As if the realm of gaming journalism wasn't already on shaky ground in 2024, Kotaku's Editor-in-Chief, Jen Glennon, has resigned in protest after the site's owner, G/O Media, apparently indicated it wanted Kotaku to de-emphasize news reporting and skew more towards game guide creation. Glennon's letter of resignation offers a scathing rebuke of the current management and ownership at G/O Media:
After careful consideration, I have concluded that the current management structure and decision-making processes at G/O Media are not aligned with my values and goals for Kotaku
I firmly believe that the decision to ‘invert’ Kotaku's editorial strategy to deprioritize news in favor of guides is fundamentally misguided given the current infrastructure of the site
In its reporting of the situation, Aftermath indicated that one source still at Kotaku indicated that G/O Media indicated a guide creation goal for the remaining staff at around 50 guides per week. It is important to note, that in November of 2023, G/O Media hit Kotaku with redundancy layoffs amounting to twenty-three people which reduced the site to under ten paid staff members. Furthermore, G/O Media has joined Red Ventures in exploring using AI to generate content on its subsidiaries, which includes Kotaku, Gizmodo, Quartz, The A.V. Club, and The Onion, against the protests of editors on those sites.
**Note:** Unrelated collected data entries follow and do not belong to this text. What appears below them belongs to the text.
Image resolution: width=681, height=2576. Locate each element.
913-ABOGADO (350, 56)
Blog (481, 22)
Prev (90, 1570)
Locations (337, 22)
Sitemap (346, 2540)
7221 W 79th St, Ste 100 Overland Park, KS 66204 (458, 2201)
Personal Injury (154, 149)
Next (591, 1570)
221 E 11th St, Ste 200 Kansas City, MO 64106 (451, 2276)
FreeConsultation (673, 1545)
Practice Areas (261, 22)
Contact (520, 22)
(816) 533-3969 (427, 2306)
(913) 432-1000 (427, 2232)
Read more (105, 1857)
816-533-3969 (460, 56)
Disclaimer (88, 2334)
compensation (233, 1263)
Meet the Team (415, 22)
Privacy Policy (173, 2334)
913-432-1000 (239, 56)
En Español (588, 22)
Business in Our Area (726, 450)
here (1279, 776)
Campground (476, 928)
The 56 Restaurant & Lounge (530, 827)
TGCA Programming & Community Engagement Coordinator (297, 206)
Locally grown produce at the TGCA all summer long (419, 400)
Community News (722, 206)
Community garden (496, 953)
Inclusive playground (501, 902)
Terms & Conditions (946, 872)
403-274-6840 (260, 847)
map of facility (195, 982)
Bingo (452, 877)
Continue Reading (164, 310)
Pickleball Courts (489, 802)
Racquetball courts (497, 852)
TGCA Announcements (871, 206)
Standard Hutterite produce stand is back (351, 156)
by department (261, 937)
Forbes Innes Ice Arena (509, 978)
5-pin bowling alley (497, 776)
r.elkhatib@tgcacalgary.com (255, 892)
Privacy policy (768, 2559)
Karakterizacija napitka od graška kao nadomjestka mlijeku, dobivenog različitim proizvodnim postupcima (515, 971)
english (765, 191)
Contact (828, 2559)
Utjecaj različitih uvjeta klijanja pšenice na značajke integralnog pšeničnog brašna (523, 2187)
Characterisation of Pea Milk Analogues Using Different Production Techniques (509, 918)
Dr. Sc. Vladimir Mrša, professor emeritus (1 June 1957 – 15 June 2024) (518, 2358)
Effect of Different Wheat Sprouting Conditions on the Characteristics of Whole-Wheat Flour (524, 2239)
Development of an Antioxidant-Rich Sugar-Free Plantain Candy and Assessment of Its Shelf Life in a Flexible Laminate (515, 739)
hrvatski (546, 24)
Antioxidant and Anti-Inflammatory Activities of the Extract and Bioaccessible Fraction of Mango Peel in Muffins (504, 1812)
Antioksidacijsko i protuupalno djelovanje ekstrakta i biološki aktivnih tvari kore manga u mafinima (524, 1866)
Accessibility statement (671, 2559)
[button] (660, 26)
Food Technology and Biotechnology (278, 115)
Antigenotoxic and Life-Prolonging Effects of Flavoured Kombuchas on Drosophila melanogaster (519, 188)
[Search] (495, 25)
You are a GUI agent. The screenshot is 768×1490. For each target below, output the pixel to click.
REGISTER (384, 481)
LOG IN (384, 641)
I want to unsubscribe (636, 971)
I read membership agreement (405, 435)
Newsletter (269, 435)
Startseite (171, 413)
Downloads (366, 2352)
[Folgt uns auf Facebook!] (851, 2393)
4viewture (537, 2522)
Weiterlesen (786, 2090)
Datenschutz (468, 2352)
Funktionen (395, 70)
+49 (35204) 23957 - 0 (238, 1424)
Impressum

If there is some good news, it is that it appears that the remaining staff at Kotaku have been in unison about resisting this change and G/O Media may be balking at their original plan. Senior editor at Kotaku, Alyssa Mercante shared this on Twitter:
Nonetheless, if G/O Media's efforts are successful, it would be another devastating loss to the gaming journalism profession and the loss of yet another source of gaming reporting.